• SOURCE DOCUMENT:
□ □ □

South Carolina technical colleges looking to offer law enforcement training

APB Team Published February 16, 2021 @ 1:00 pm PST

iStock.com/csfotoimages

Technical colleges in South Carolina are planning to offer law enforcement classes for police recruits to augment police officer education and to support local police agencies in need of manpower.

A report in The Post and Courier explains that the plan would enable new officers to earn credits toward a college degree subsidized by state, with scholarship money covering the tuition costs. The proposal coming from technical colleges could help ease the financial burden that police departments shoulder training and recruiting new officers.

Currently, there is only one central training academy in South Carolina – the S.C. Criminal Justice Academy in Columbia. The usual officer training process consists of a regional police department hiring and training a new recruit, and then waiting to send that recruit to the academy to be fully trained and certified.

Officials at the academy see decentralized training at technical colleges as a potential threat to their funding, as well as problematic for ensuring consistent and equal training across the board for new officers.

However, the academy has agreed to assist technical colleges stepping into the training and recruitment space, and plans to cooperate with the schools to offer early classroom lessons while maintaining the current 8-week training protocol in Columbia.

The plan to optimize training and recruitment to get new officers out into their communities

At present, every recruit in South Carolina receives the same training. According to a 2019 report in the Associated Press, the state is limited to 1,000 new recruits a year due to temporal and spatial constraints, as well as a lack of manpower. Every three weeks, a new batch of 75 recruits begins their 400-hour training program.

□ □ □

• MATERIAL PROVIDED:
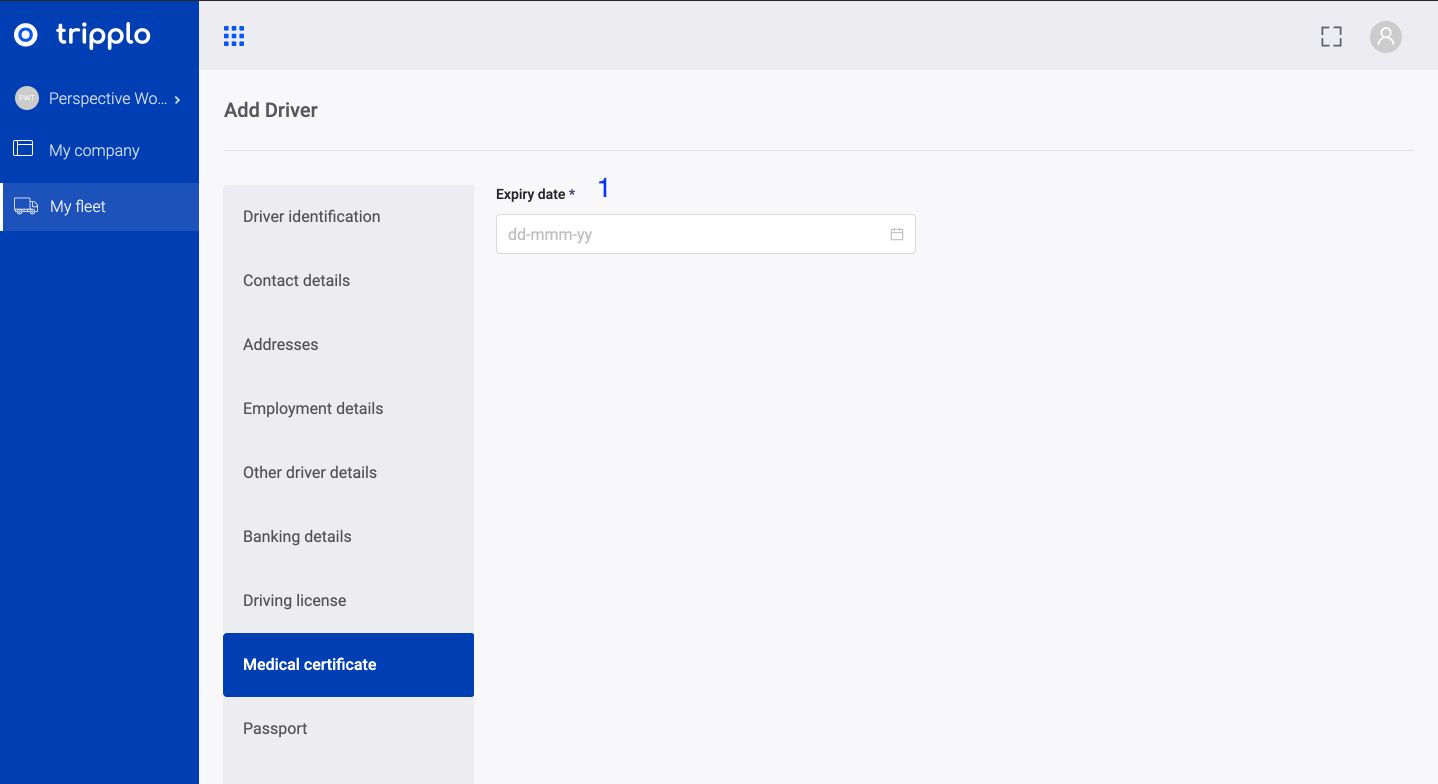Viewport: 1438px width, 784px height.
Task: Open the apps grid menu
Action: tap(234, 37)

□ □ □

• WHAT TO WORK ON:
1. In the article on South Carolina police training, what is the name and location of the state's only central training academy?
2. Pick up the article on South Carolina police training after its final sentence and keep writing it.
These lines come from a separate source.

• EXPECTED RESPONSES:
1. The S.C. Criminal Justice Academy in Columbia.

2.
To boost recruitment numbers, Trident Technical College proposed holding basic training at its 16 technical schools to get more prospective officers through the system, but the idea was met coldly by lawmakers. Democratic state Sen. Gerald Malloy said, “I think it needs to be under a single umbrella.”

However, over a year later, the proposal seems to be gaining steam, in part due to a need for more officers. In addition to the academy’s training bottleneck at the academy that restricts the output of new officers, the recent debate regarding police accountability and reforms has had a significant, negative impact on the profession. According to academy Director Jackie Swindler, around a third of the 1,000 officers who graduated from the academy last year have already left the force.

 The plan currently awaits approval by the Law Enforcement Training Council and state legislator, but many are hopeful.

North Charleston Assistant Police Chief Greg Gomes said, “If we want to be a true profession, we need to act like one. Part of that is getting the right education and training for officers, and the technical schools will be able to deliver that.”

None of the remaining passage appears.